Il se leva et se mit à faire les cent pas dans la pièce.


- C’est compliqué à comprendre pour vous qui avez grandi dans un monde en paix. Mais essayez d’imaginer un pays menacé par le pire mage noir de tous les temps… un pays où chaque jour apporte son lot de meurtres, de disparitions, d’attentats. On a un ennemi qu’on ne voit pas, qu’on ne connaît pas, qui agit dans l’ombre. On ne sait pas qui sont ses partisans ; n’importe qui pourrait être un traître, ou quelqu’un soumis au sortilège de l’Imperium. Au passage… les réactions des uns et des autres sont d’ailleurs extrêmement variées au sujet des agissements de Voldemort. Certains estiment qu’il n’a pas tort sur tout, qu’il ne mérite pas tout cet acharnement des bien-pensants ; certains le trouvent même formidable. On se méfie de tout et de tout le monde, on a peur d’être la prochaine victime, ou bien que ça soit un de nos proches… on vit dans l’angoisse permanente.

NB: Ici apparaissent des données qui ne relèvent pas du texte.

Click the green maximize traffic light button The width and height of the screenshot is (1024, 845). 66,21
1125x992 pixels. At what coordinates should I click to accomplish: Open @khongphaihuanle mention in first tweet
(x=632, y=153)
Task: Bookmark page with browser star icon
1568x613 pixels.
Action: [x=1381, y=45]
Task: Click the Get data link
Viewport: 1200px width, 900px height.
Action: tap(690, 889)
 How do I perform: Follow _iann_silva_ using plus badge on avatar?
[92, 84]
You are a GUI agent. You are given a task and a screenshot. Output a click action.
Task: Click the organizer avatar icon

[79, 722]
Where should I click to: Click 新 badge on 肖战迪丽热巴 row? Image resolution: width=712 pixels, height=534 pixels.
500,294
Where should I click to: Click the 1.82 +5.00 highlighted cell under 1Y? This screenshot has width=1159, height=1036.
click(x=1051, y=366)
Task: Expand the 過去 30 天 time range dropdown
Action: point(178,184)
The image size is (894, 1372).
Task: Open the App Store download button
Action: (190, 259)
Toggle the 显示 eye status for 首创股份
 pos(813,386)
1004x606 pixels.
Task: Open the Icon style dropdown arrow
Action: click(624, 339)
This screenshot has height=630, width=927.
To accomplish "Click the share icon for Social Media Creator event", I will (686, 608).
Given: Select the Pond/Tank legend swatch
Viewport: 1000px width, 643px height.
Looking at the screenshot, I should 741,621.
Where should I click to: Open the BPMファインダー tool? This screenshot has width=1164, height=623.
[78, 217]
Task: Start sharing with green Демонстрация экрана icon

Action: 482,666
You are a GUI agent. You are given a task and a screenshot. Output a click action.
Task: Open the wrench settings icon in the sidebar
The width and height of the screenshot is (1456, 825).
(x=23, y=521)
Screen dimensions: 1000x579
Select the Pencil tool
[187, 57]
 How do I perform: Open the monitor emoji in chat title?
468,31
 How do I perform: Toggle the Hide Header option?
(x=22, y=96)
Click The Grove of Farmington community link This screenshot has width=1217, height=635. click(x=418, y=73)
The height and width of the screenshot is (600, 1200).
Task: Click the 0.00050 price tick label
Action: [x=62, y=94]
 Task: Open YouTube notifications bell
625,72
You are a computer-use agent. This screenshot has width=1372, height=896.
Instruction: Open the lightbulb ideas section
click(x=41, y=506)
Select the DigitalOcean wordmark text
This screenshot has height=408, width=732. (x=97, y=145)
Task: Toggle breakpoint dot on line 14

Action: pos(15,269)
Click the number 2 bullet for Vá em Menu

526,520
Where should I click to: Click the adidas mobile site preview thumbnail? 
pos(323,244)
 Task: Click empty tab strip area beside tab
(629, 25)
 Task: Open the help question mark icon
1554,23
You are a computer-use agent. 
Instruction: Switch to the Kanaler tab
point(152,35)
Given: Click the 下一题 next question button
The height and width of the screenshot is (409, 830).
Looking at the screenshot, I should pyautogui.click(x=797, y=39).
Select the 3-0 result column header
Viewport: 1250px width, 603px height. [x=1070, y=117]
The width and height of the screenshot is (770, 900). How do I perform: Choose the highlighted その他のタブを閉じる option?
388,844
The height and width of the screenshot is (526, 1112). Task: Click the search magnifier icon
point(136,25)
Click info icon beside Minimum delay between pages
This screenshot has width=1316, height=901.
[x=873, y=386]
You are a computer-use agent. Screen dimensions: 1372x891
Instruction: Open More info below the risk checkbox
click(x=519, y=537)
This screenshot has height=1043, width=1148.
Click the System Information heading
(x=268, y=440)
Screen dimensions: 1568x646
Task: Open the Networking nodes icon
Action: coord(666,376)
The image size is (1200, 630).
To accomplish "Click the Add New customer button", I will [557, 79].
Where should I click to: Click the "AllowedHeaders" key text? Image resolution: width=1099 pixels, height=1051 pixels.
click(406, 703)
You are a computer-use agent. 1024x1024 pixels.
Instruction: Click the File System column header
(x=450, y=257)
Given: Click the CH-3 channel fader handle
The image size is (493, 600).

Kelly et Ludmilla griffonnèrent quelques lignes. Cela recoupait les informations qu’elles avaient déjà dénichées, mais dans la bouche de McGonnadie, elles semblaient plus sinistres encore, plus intenses. Kelly dut reconnaître que Jar Jar Binns avait raison, son témoignage pourrait leur être utile…


- L’angoisse permanente… répéta McGonnadie, car on avait peur des Mangemorts, bien sûr… mais on avait peur du ministère, aussi.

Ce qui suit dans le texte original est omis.